## Work to complete
1 > In the color-matching passage, what does the method print from the filament?
2 > Name the six things that the color-matching passage says are disclosed and described and are not limited to specific synthetic methods or particular reagents.
3 > From the color-matching passage, reproduce the stretch from "All publications mentioned" through "be defined herein.".

## Supplied passage

====================

The present disclosure can be understood more readily by reference to the following detailed description of the disclosure and the Examples included therein. In various aspects, the present disclosure pertains to methods for matching color of a part to be printed in an additive manufacturing process, the method including: (a) blending a color formulation, the color formulation including a thermoplastic polymer and at least one colorant; (b) optionally extruding pellets from the color formulation; (c) extruding filament from the color formulation or from the pellets; (d) printing a color chip from the filament in an additive manufacturing process; (e) at least one of measuring or observing a color of the color chip; (f) comparing the color of the color chip to a color of a reference that represents a color of the part to be printed in an additive manufacturing process; and (g) repeating steps (a) through (f) by blending a new color formulation that more closely matches the color of the reference until the color of the color chip matches the color of the reference within an acceptable variance.
Before the present compounds, compositions, articles, systems, devices, and/or methods are disclosed and described, it is to be understood that they are not limited to specific synthetic methods unless otherwise specified, or to particular reagents unless otherwise specified, as such can, of course, vary. It is also to be understood that the terminology used herein is for the purpose of describing particular aspects only and is not intended to be limiting.
Various combinations of elements of this disclosure are encompassed by this disclosure, e.g., combinations of elements from dependent claims that depend upon the same independent claim.
Moreover, it is to be understood that unless otherwise expressly stated, it is in no way intended that any method set forth herein be construed as requiring that its steps be performed in a specific order. Accordingly, where a method claim does not actually recite an order to be followed by its steps or it is not otherwise specifically stated in the claims or descriptions that the steps are to be limited to a specific order, it is no way intended that an order be inferred, in any respect. This holds for any possible non-express basis for interpretation, including: matters of logic with respect to arrangement of steps or operational flow; plain meaning derived from grammatical organization or punctuation; and the number or type of embodiments described in the specification.
All publications mentioned herein are incorporated herein by reference to disclose and describe the methods and/or materials in connection with which the publications are cited.

Definitions

It is also to be understood that the terminology used herein is for the purpose of describing particular aspects only and is not intended to be limiting. As used in the specification and in the claims, the term “comprising” can include the embodiments “consisting of” and “consisting essentially of” Unless defined otherwise, all technical and scientific terms used herein have the same meaning as commonly understood by one of ordinary skill in the art to which this disclosure belongs. In this specification and in the claims which follow, reference will be made to a number of terms which shall be defined herein.

====================

## Information provided
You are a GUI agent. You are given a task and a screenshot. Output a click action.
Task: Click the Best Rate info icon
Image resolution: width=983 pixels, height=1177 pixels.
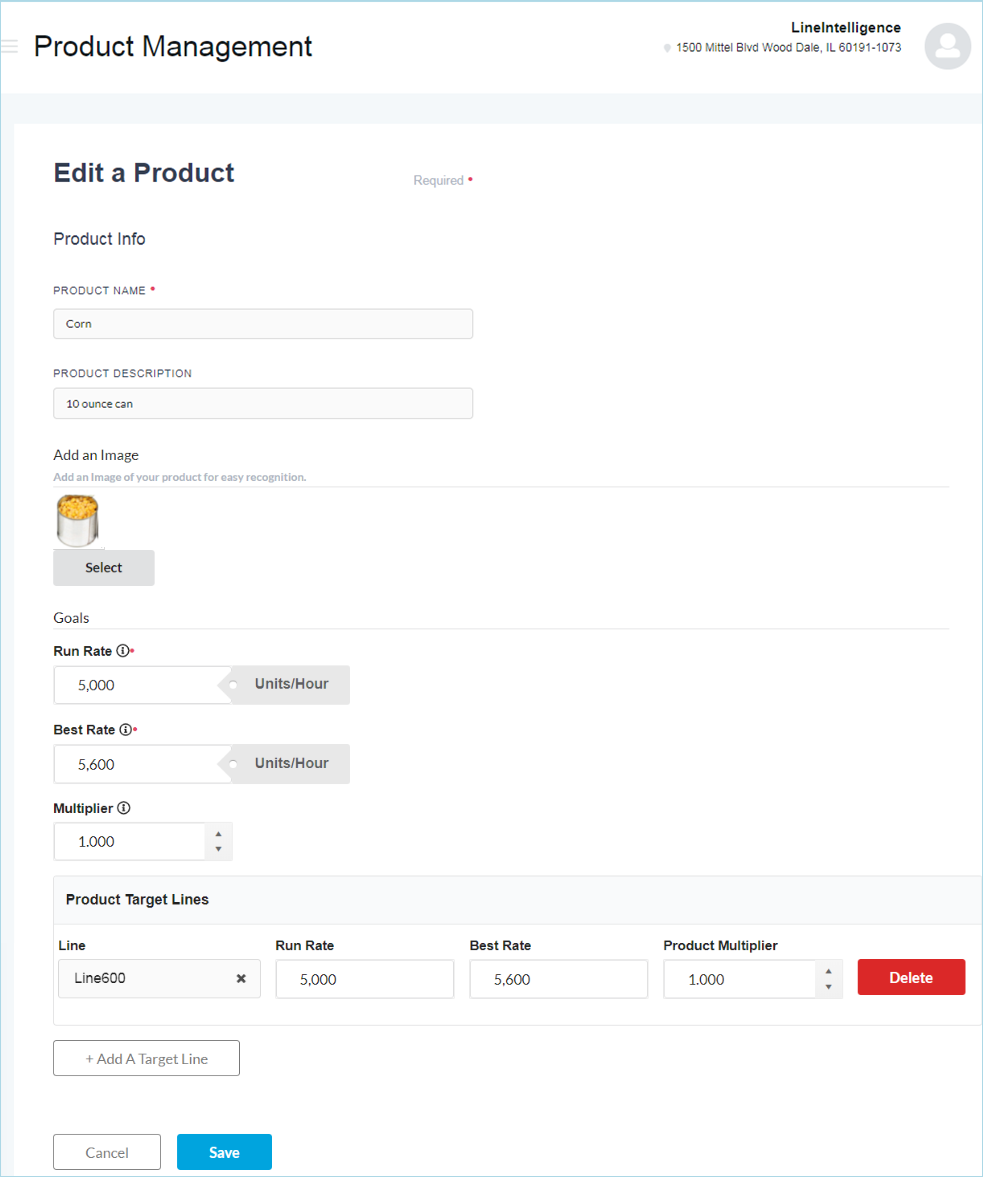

====================

## Written responses
1 > A color chip.

2 > Compounds, compositions, articles, systems, devices, and methods.

3 >
All publications mentioned herein are incorporated herein by reference to disclose and describe the methods and/or materials in connection with which the publications are cited.

Definitions

It is also to be understood that the terminology used herein is for the purpose of describing particular aspects only and is not intended to be limiting. As used in the specification and in the claims, the term “comprising” can include the embodiments “consisting of” and “consisting essentially of” Unless defined otherwise, all technical and scientific terms used herein have the same meaning as commonly understood by one of ordinary skill in the art to which this disclosure belongs. In this specification and in the claims which follow, reference will be made to a number of terms which shall be defined herein.